2012: OBAMA VS. ROMNEY
By Andrea Stone
President Barack Obama’s well-known gift for oratory failed him in the first debate of his reelection campaign as he faced the former Republican governor of Massachusetts, Mitt Romney. The Democratic incumbent did so badly in the October 3 event in the Mile High City of Denver that allies even blamed his lackluster performance on altitude sickness.
In split-screen shots, a defensive and tired Obama going through the motions contrasted sharply with an animated and well-prepared Romney, who was behind in the polls and needed to do well.
In a next-day analysis headlined “Obama snoozes and loses,” Politico columnist Roger Simon wrote that the president “often sounded like he was defending a doctoral dissertation. His thoughts seemed to range from lengthy to endless.”
Yet for all his wordiness, Obama failed to bring up Romney’s infamous remark that 47% of Americans are freeloaders who pay no taxes. Nor did the incumbent mention, as he had before, the workers who lost their jobs because of deals cut during Romney’s time at Bain Capital.
Polls agreed that Romney won the matchup.

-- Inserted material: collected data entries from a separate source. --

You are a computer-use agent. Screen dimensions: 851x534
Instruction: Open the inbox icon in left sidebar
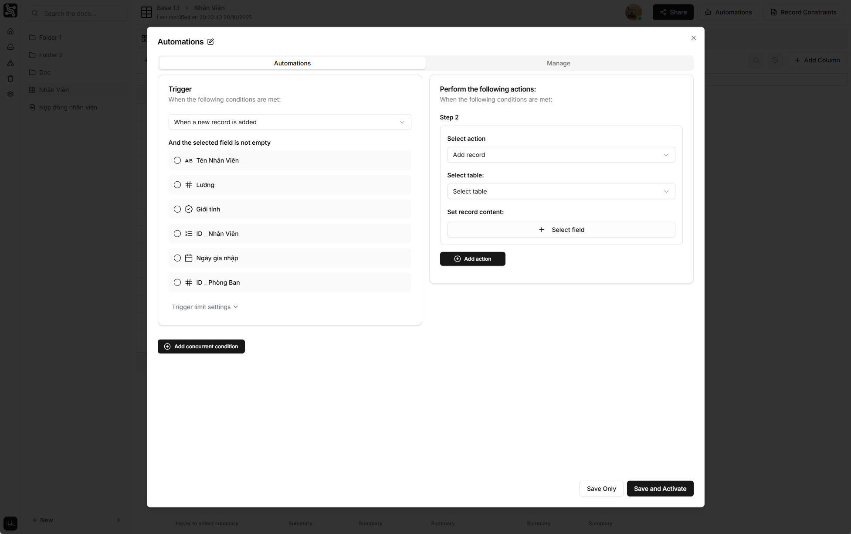click(10, 47)
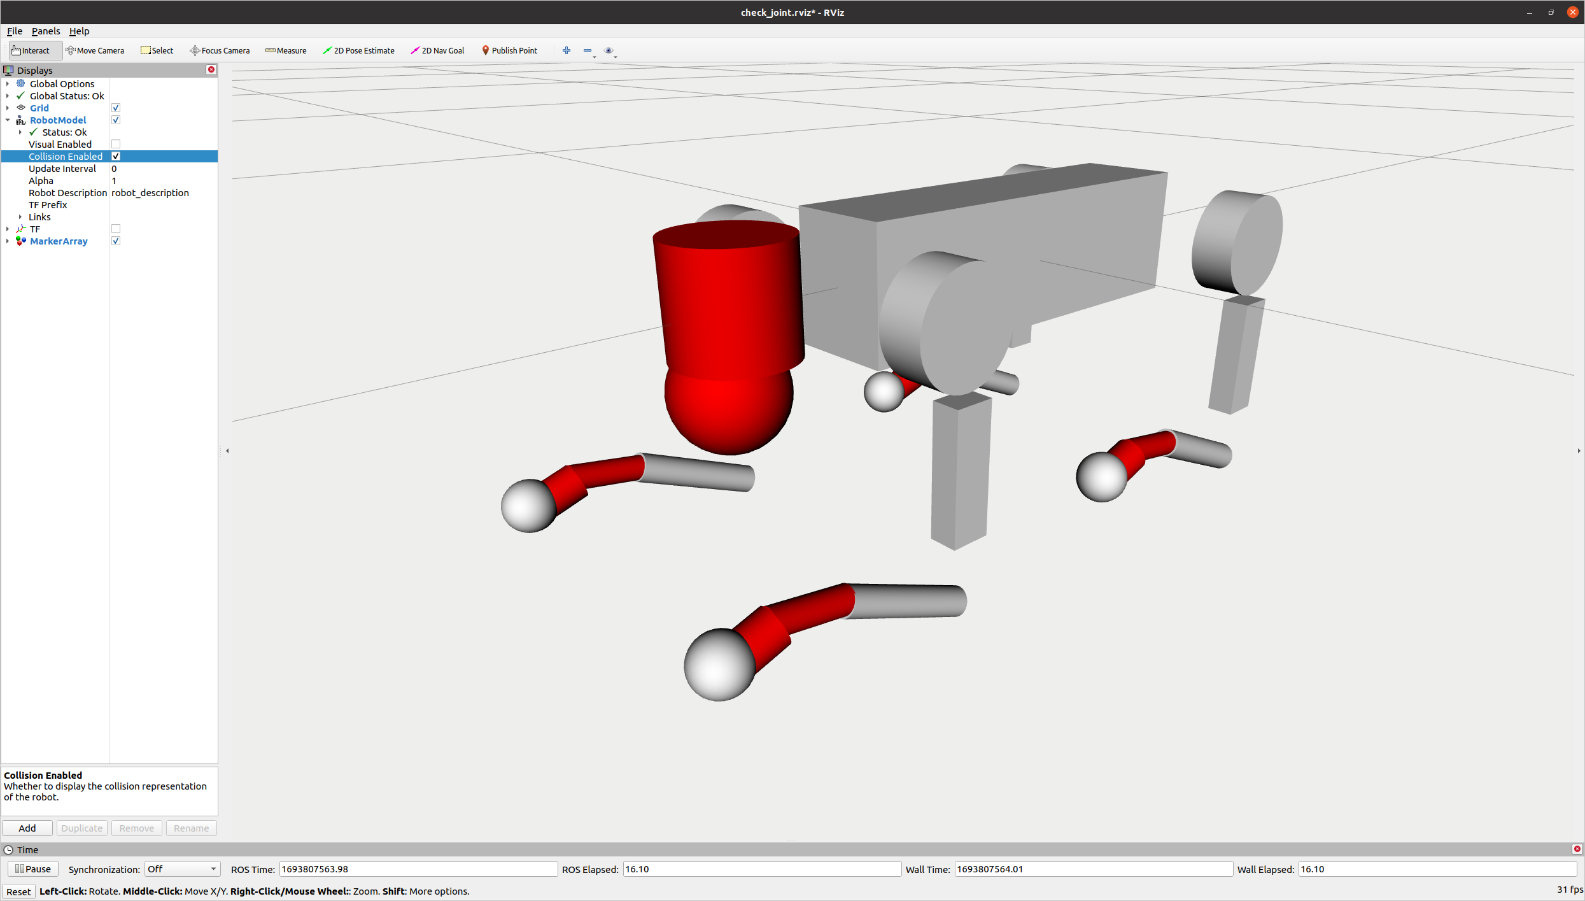Click the Add display button
Screen dimensions: 1585x901
click(x=27, y=828)
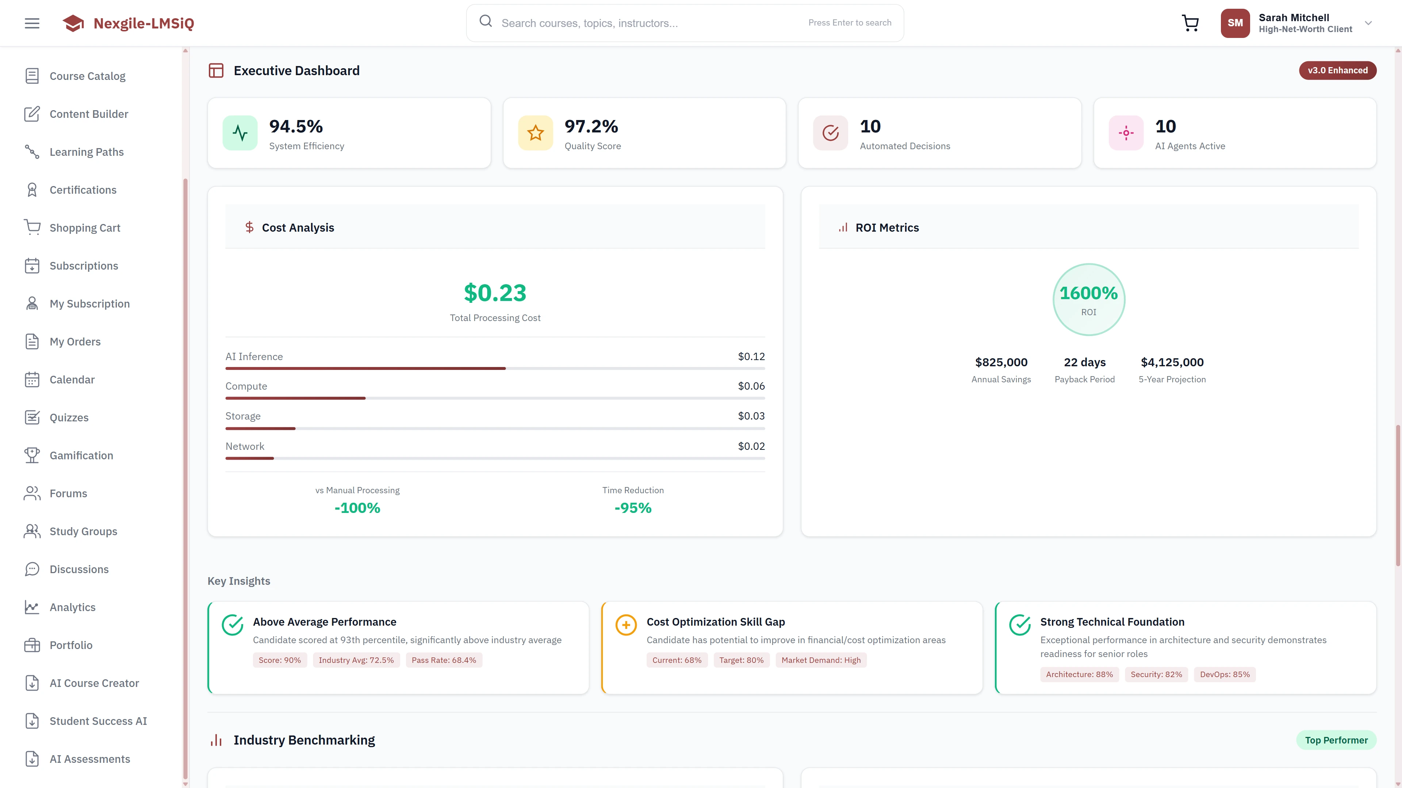Select Study Groups in the sidebar
The width and height of the screenshot is (1402, 788).
click(83, 531)
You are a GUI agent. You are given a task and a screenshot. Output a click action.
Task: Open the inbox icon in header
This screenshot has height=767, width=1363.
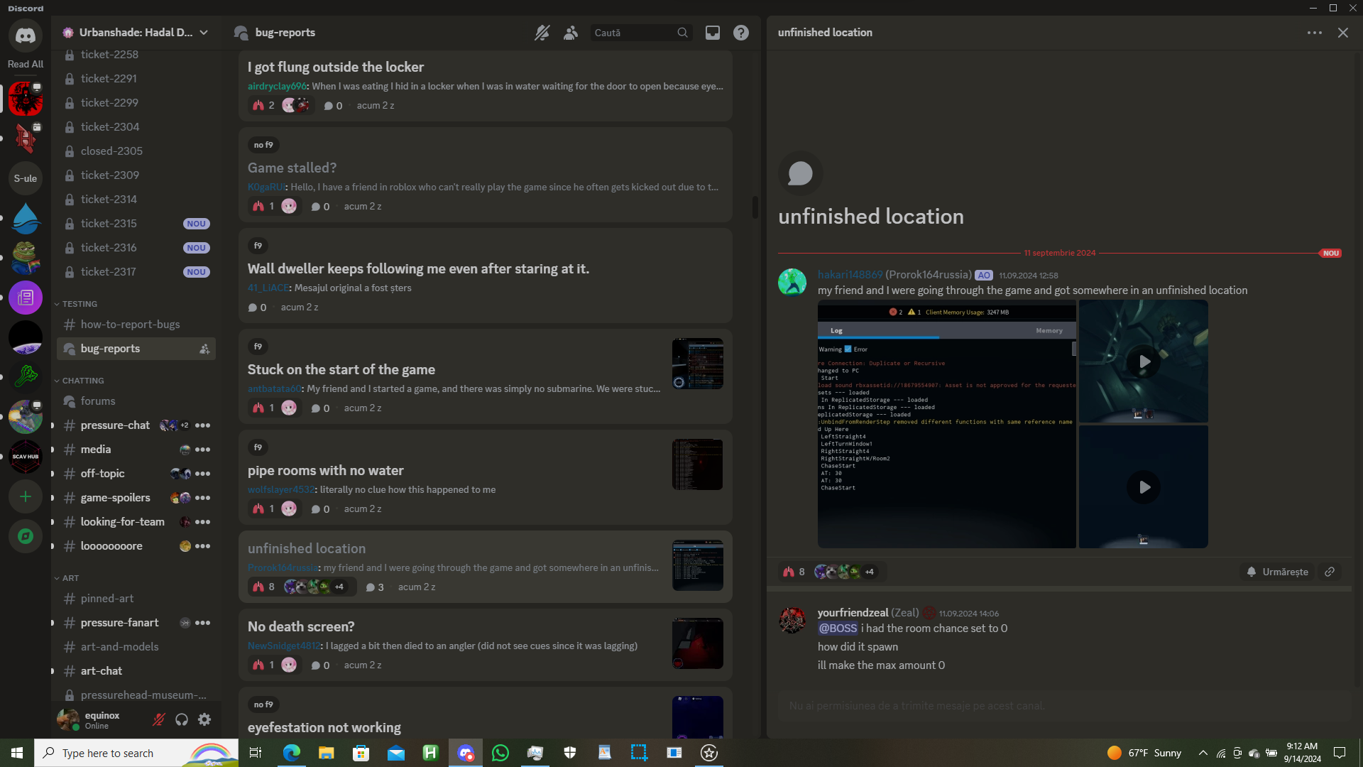(x=712, y=33)
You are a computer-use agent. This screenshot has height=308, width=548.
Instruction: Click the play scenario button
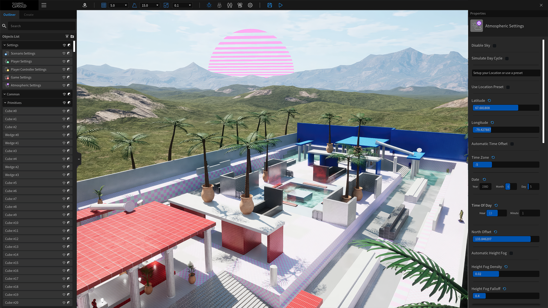tap(281, 5)
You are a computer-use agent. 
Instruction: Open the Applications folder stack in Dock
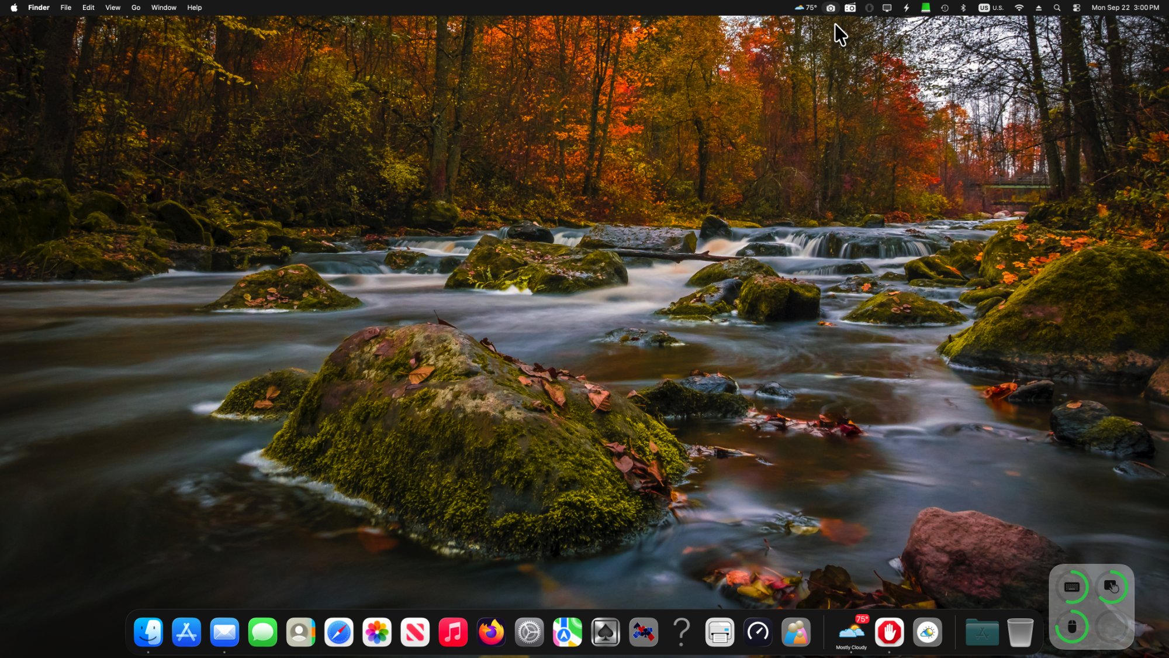click(982, 632)
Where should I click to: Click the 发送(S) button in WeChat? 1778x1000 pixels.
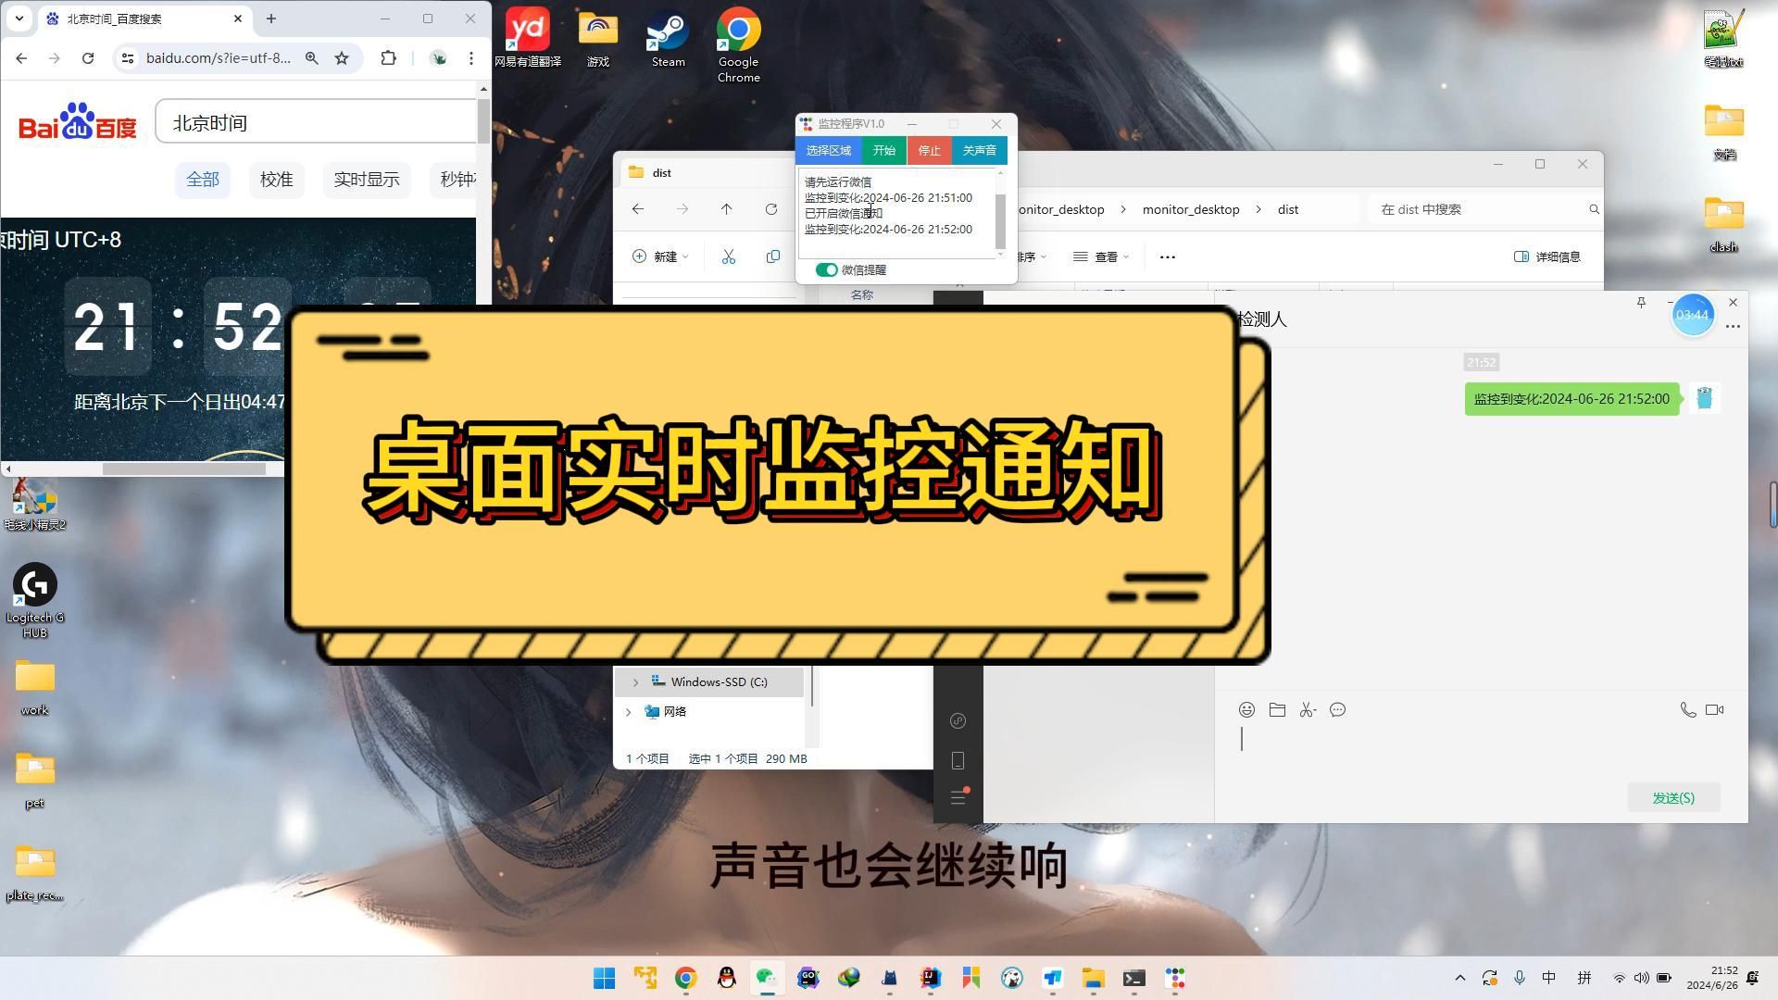point(1672,797)
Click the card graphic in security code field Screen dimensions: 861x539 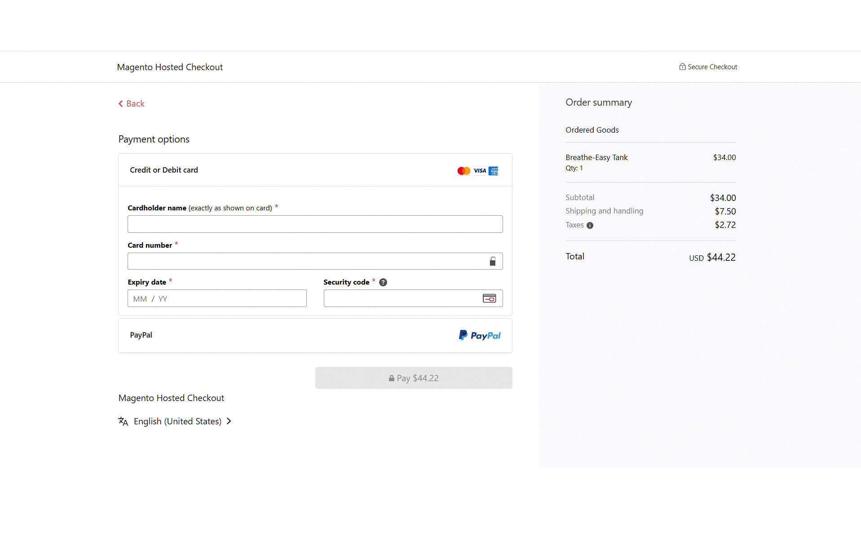pos(490,298)
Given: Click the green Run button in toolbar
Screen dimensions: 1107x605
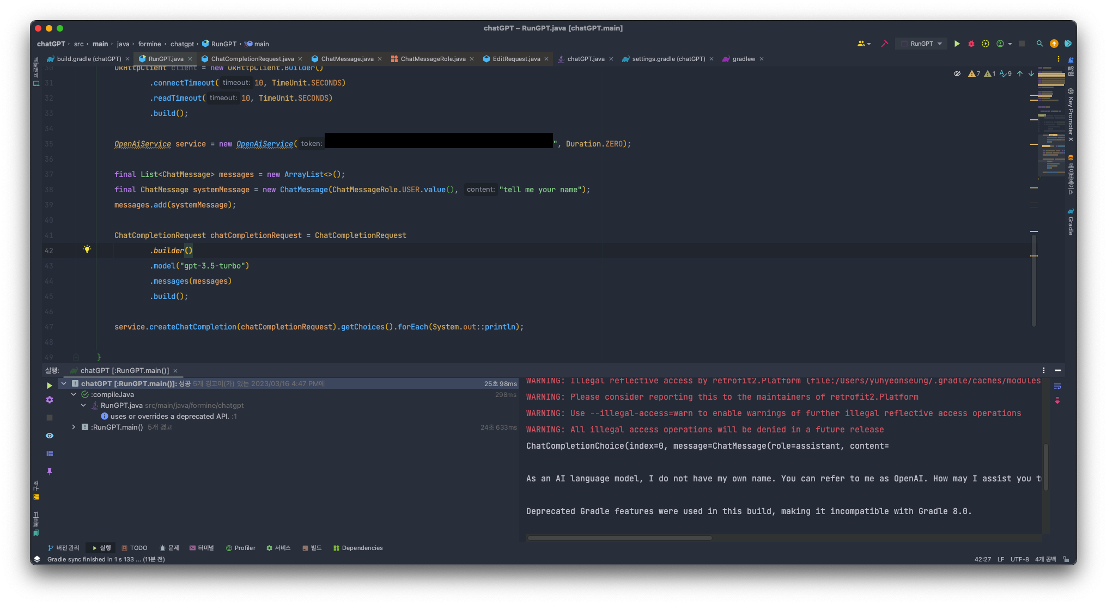Looking at the screenshot, I should click(x=957, y=44).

The Republican surged into the lead for the first time in a year.
Romney’s advantage vanished, though, in the next two debates as a chastened and newly aggressive Obama came out swinging.
During the second meetup on October 16, a town-hall format in which voters in Hempstead, N.Y., asked the questions, Romney inartfully answered a question about gender inequities in the workplace by touting the "binders full of women" brought to him when he was governor. Within minutes, #bindersfullofwomen was trending on Twitter -- and not in a good way for a candidate already struggling to appeal to women voters.
Social media also amplified a witty Obama comeback in the third debate in Florida on October 22. During discussion of defense spending, Romney accused the president of neglecting the Navy, which was “smaller than any time since 1917.” Obama’s pithy reply: “Well, Governor, we also have fewer horses and bayonets, because the nature of our military has changed.”
The internet went wild, with 6.5 million tweets tagged #horsesandbayonets posting during the debate alone.
Obama went on to win a second term, collecting 332 Electoral College votes to Romney’s 206.